What is Data Analytics?
So, let’s start with, ‘What is Data Analytics?’ Data Analytics is nothing but the mere collection of data sets, studying them to identify patterns, trends, etc., gaining insights from the data sets, and helping in decision-making. This is essentially what Data Analytics is doing in Sports.
The Emergence of Sports Analytics in India
Data Analytics plays a very important part in Sports, one that has changed the way players play the game, how we watch the game, fan engagement, and how every other statistic and record are maintained. In the Indian sporting context, the birth of rise of several sporting leagues such as IPL, PKL, ISL, etc., happened concurrently with the rise of AI and Data Science. Sports organizations, athletes, teams, and even fans, therefore, have a more specified name for it – Sports Analytics.
Let’s start with India’s most beloved sport ever – Cricket. Cricket has been on the rise in India for many years now, bolstered mainly by the inaugural IPL in 2008. From then to now, we can see several rule changes, several of which are technology-driven.

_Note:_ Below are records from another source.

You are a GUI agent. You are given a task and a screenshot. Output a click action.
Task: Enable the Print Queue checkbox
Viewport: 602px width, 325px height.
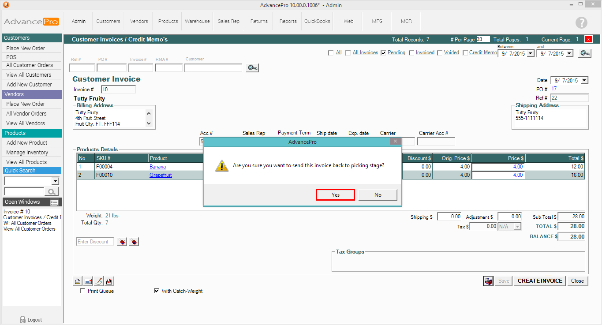(82, 291)
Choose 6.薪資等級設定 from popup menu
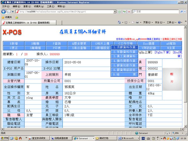The width and height of the screenshot is (188, 141). [124, 70]
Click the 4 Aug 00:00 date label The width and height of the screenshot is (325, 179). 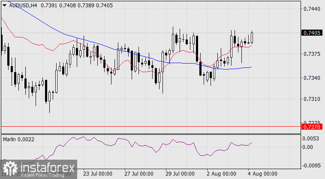click(x=262, y=174)
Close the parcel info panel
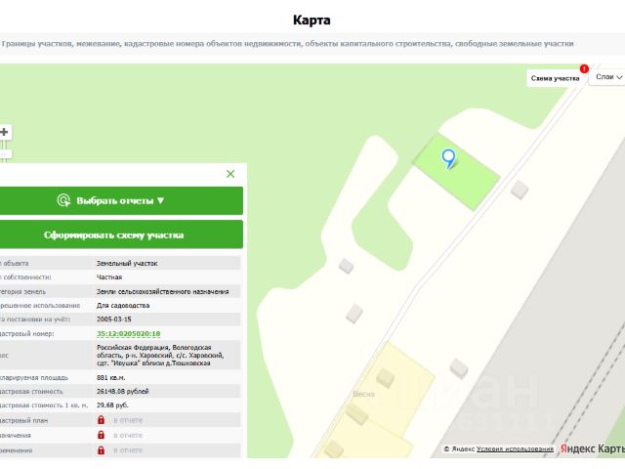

How Data Analytics Enhances Game Strategies
Before the advent of AI or Data Science, Analytics couldn’t predict the weaknesses and strengths of an opposition player. Now, they can easily do it. A player, whose all previous playing records act as data sets, is studied and interpreted within seconds to fetch the results.
This job is done by the Data Analysts, which allows the opposition to learn about things such as ‘Where does a player generally play his shots?’, ‘What type of delivery typically gets a batsman out?’, ‘How does the moisture and the dew play an important factor in the game, and how can a team tackle it best in the field under these conditions?’ These questions, and many more, were left entirely up to the expertise of the coach and the intuition of the captain.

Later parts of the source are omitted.